When students are the focus, the goal of EDM is to make use of data to present appropriate tasks, learner activities, and resources aimed at optimizing student learning. For example, in real-time, adaptive and intelligent web-based educational systems use estimates of student ability, and incorporate preferences and goals to present the most appropriate learning material [2]. More generally, recommendations can also be made to students about what behaviors might be beneficial (or detrimental) to learning and engagement in general, for example, course sequencing, usage of university services, behaviours online and on social media, etc. [1].
When teachers are the focus, the objective is to obtain feedback on the content, delivery, and structure of learning.
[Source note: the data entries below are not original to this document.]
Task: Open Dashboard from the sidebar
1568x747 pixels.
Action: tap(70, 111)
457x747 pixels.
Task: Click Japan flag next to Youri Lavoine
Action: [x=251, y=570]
Such feedback may identify common misinterpretations and irregular patterns of learning and enable teaching staff to refine instructional methods. Examples here might include using feedback to determine optimal instructional sequences to support student learning [3].
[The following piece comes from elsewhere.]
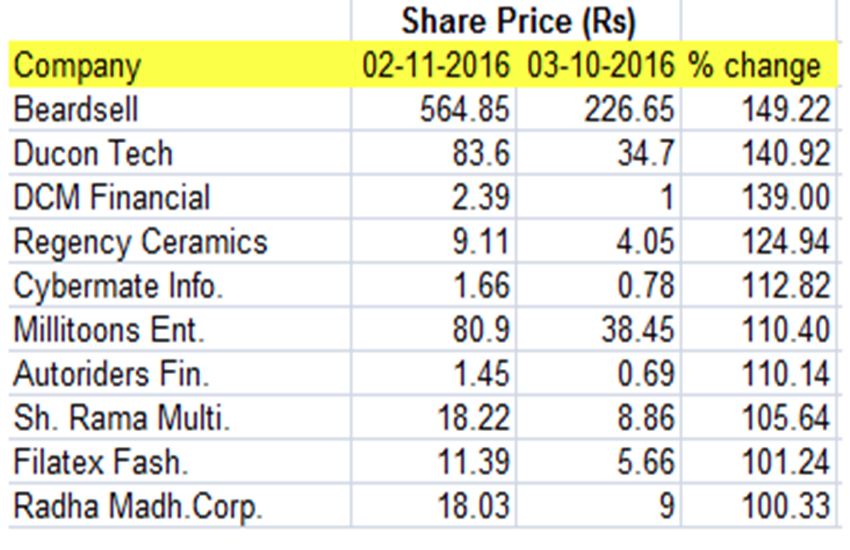
Task: Select the Regency Ceramics cell
Action: (x=140, y=242)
When administrative staff are the focus, educational data might inform the optimization of learning management systems and servers, user interfaces, and contribute to an understanding of student attendance and retention. An example here may be to draw upon data in a university learning management system to create statistical models that predict student engagement and retention.
Researchers can also be the focus of EDM. In addition to carrying out work in any of the areas outlined above, researchers specializing in the field develop and assess data mining techniques for their effectiveness.
-
IV. Phases of EDM
The field of EDM continues to evolve along with the wide variety of data mining techniques designed to inform the educational environments. Ultimately, the objective is to process meaningful information about learning for the purpose of continual pedagogical improvement. Accordingly, EDM has been broken into four phases [4]. In the first phase, relationships between data are discovered by using statistical techniques such as classification, regression, clustering, factor analysis, social network analysis, association rule mining, and sequential pattern mining [4]. In the second phase, the relationships are then theoretically validated. In the third phase, the validated relationships are used to make predictions about phenomena in future learning contexts. In the final phase, these predictions are used to support pedagogical and policy-level decisions for the purpose of improved student outcomes.
-
V. Recent Findings in EDM
There are a number of recent studies that help define the scope of possibilities in EDM. Here we provide a summary of two such studies: one uses student behavioural data from an LMS, while the other uses student survey data to predict students’ final grades. He [5] makes use of online student-instructor and studentstudent (peer) interactional data from 138 university courses that use a live video streaming system (LVS) of instruction. All interactional data was gleaned while the lectures were being streamed. By way of data and text mining techniques, He identified central themes associated with student-instructor and student-student interactions, and major disciplinary differences in frequency of interaction. Interestingly, He identified substantive positive correlations between the frequency of student-instructor interactions and grades, but substantive negative correlations between the frequency of peer interactions and grades. As part of the implications of the findings, He suggested instructors more consistently use the platform to interact with students, and use data from the LVS to identify and contact students who interact less during the initial phases of the course.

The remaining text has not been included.